- Relator(a)
- Ministro Og Fernandes
- Órgão julgador
- Segunda Turma
- Data do julgamento
- 20/02/2018
- Data de publicação
- 26/02/2018
STJ – Acórdão, Rel. Ministro Og Fernandes, Segunda Turma, j. 20/02/2018, p. 26/02/2018
TRIBUTÁRIO E PROCESSUAL CIVIL. RECURSO ESPECIAL. IPVA. LEGITIMIDADE PASSIVA. ARRENDAMENTO. RESPONSABILIDADE SOLIDÁRIA. NOTIFICAÇÃO DO CONTRIBUINTE. DECRETO DISTRITAL N. 16.099/1994. ANÁLISE. IMPOSSIBILIDADE. SÚMULA 280/STF. CERTIDÃO DE DÍVIDA ATIVA. REQUISITOS. SÚMULA 7/STJ. 1. "O Superior Tribunal de Justiça tem entendido que, no arrendamento mercantil, a arrendante, como possuidora indireta do veículo arrendado, é responsável solidária pelo pagamento do IPVA" (AgRg no REsp 1.566.018/MG, Rel. Ministro Humberto Martins, Segunda Turma, DJe 1º/12/2015). 2. Tal entendimento se aplica até mesmo nos casos em que não há a comunicação da finalização do contrato perante o órgão encarregado do registro do veículo.

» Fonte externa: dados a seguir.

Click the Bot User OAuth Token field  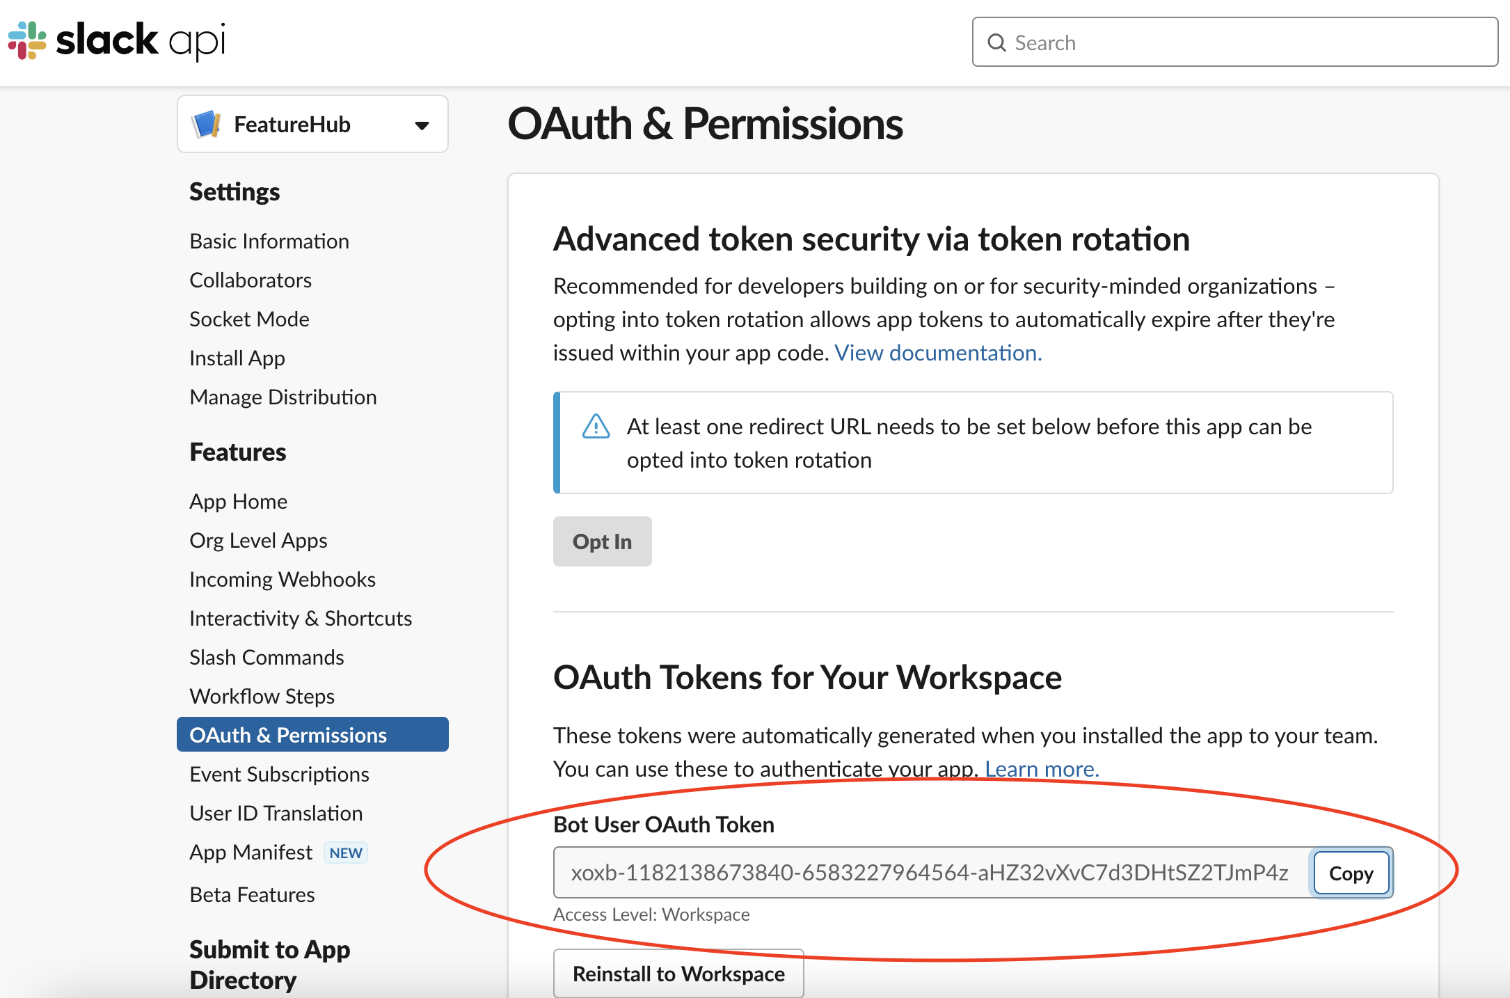pos(930,873)
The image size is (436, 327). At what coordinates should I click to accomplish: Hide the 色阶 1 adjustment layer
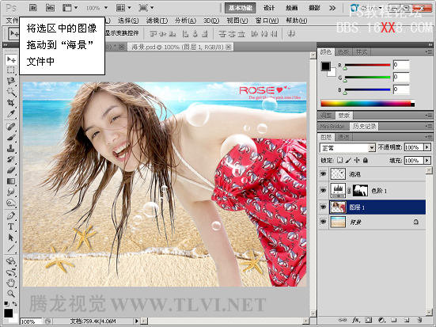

Precedentes. 3. No que se refere à necessidade de notificação do contribuinte para a formação do título executivo extrajudicial, cabe registrar que o recurso especial não merece prosperar, tendo em vista a incidência da Súmula 280/STF. Isso porque a norma estadual estabelece que o contribuinte do IPVA é o arrendatário, no caso de veículo objeto de contrato de arrendamento mercantil. 4. Quanto à higidez e à formação da CDA, cumpre destacar que o recurso especial não merece conhecimento, pois a aferição do preenchimento, ou não, dos requisitos da CDA demanda análise do suporte fático-probatório dos autos, providência vedada nesta seara recursal devido ao óbice da Súmula 7/STJ. 5. Recurso especial conhecido em parte e, nessa extensão, não provido. (REsp n. 1.655.504/DF, relator Ministro Og Fernandes, Segunda Turma, julgado em 20/2/2018, DJe de 26/2/2018.)